I think the situation is clearer in $\mathbb{R}^2$ than in $\mathbb{R}^3$. Draw an open curve and ask students how much area it enclosed. Presumably they will recognize that the question has no real answer -- there is no way to tell what is "inside" and "outside" an open curve.
(Perhaps one way to dramatize this is using a Paint-type program... They typically have a "fill" tool that lets you fill an enclosed region with a solid color. If you draw a curve that is not closed and try to "fill" it the paint pours out and fills the entire drawing area.)
As to why they have this problem, I suspect it is because the axes themselves, together with horizontal and vertical gridlines, create visual "noise" that is hard to distinguish from the actual curve or surface. For example, when the graph of $y = \sqrt{1-x^2} + 2$ is drawn it looks like an open upper semicircle, but when the graph of $y = \sqrt{1-x^2}$ is drawn looks like a closed semicircle because the x-axis appears to be part of the picture. I imagine something analogous happens in 3-dimensions; I note that in the example you gave, students had difficulty recognizing that the plane $z=0$ was not already part of the figure, and I suspect this may have had something to do with how the surface was sketched or plotted (did the illustration include some kind of shading to show where the xy-plane was?).
Some thing that might help is to use more examples where the "opening" to the surface does not easily align with an axis or other visual element that could masquerade as part of the surface. Of course, this technique could make the computations more complicated, as we typically prefer examples that have precisely that kind of arrangement because they are easier to work with!
Edit: It occurs to me that another reason students have trouble with the notion that open surfaces do not enclose a definite volume is because that idea runs utterly counter to everyday, normal experience. Consider measuring cups, cereal bowls, 2-gallon paint pails. Our very notion of "volume" is, in the world of real life, based on filling open containers like graduated cylinders or beakers. Even in calculus classes we give them questions where they are supposed to find the dimensions of an open-top box or cylinder containing a maximal volume under certain constraints. So of course they think that a surface that is open encloses a volume.
What makes this notion so stubborn? Perhaps it stems in part from the fact that when we do consider an open surface it typically has a boundary curve that lies in a plane, and therefore there is a "natural" way to cap it.

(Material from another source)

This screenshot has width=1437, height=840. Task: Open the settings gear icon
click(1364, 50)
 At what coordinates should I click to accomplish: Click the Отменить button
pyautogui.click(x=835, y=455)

That, after all, is how real-life containers work.
I think the best way to deal with issues like this -- where there is a technical usage that differs significantly from the way a word or concept is used in everyday experience -- is to confront it head-on: before discussing integration over surfaces or volumes, it is essential to have a discussion about the difference between open and closed surfaces, and to be explicit about the precise way the phrase "enclosed volume" or "volume of the interior" is used in this context. And in every example you demonstrate you should begin by asking: Is this surface open or closed? If open, how can we close it off to create a well-defined interior? etc.